══ RECORDS FOR PROCESSING ══

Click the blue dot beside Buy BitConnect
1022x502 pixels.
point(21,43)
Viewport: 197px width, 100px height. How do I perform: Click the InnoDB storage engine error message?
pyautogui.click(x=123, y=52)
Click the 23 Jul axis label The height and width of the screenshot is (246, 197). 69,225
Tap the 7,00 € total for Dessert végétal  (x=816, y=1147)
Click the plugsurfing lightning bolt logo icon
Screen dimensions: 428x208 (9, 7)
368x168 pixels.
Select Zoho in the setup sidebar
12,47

═══
══ RECORDS FOR PROCESSING ══

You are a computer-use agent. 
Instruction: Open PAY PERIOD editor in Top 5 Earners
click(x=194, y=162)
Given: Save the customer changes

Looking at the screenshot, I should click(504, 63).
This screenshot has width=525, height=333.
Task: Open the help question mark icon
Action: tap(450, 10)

═══

Set down precisely the lines above between the line holding "Viewport: 197px width, 100px" and the line holding "Tap the 7,00", inclusive, and nothing beyond them.

_COMPLETED TASK_
Viewport: 197px width, 100px height. How do I perform: Click the InnoDB storage engine error message?
pyautogui.click(x=123, y=52)
Click the 23 Jul axis label The height and width of the screenshot is (246, 197). 69,225
Tap the 7,00 € total for Dessert végétal  (x=816, y=1147)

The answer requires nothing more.